The HBV may cause either acute and/or chronic inflammatory liver disease. After an incubation period of about 90 days, acute infection is characterized by a prodromal phase of anorexia, nausea, vomiting, malaise, and fever. Urticaria and arthralgia may occur. After 3 to 10 days the urine darkens. Jaundice, if present, peaks in 1-2 weeks and fades during a 2 to 4-week recovery phase. About 90% of the patients experience complete recovery, with persistent immunity.
About 10% of the patients develop chronic HB infection. Some may remain asymptomatic for years, decades, or even for life. Others may experience alternating periods of asymptomatic calm interrupted by periods of malaise, anorexia, fatigue, low-grade fever, and upper abdominal discomfort. Jaundice is variable and is often absent. Still others experience a relentless progression of chronic hepatitis to cirrhosis of the liver, and, finally, to hepatocellular carcinoma.
Infection with the HBV is vaccine-preventable. The hepatitis B recombinant vaccine (Engerix-B, Recombivax-HB) confers long-term protection against clinical illness and chronic HBV infection among persons with normal immune status and boosters are not recommended. Booster doses of the vaccine are recommended for immunocompromised patients and those on hemodialysis when anti-HBs levels decline to <10mIU/mL.
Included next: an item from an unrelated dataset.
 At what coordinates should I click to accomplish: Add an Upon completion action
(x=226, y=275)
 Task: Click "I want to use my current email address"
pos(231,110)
There are no medications available to treat acute HBV infection. Following exposure to blood and OPIM known to be HBsAg-positive, unvaccinated or incompletely vaccinated persons should undergo passive immunization with hepatitis B immune globulin (HBIG) as soon as possible after exposure (preferably within 24 hours). The effectiveness of HBIG when administered more than 7 days after an exposure is unknown.
Currently, there are 5 oral antiviral agents (adefovir, entecavir, lamivudine, tenofovir, and telbivudine) and 2 interferons (interferon alfa-2b and peginterferon alfa-2a) available for the treatment of chronic HBV infections. The optimal duration of treatment is unknown, but many patients are treated for up to 5 years and some may be treated indefinitely. Persons with chronic HBV infection require regular medical monitoring.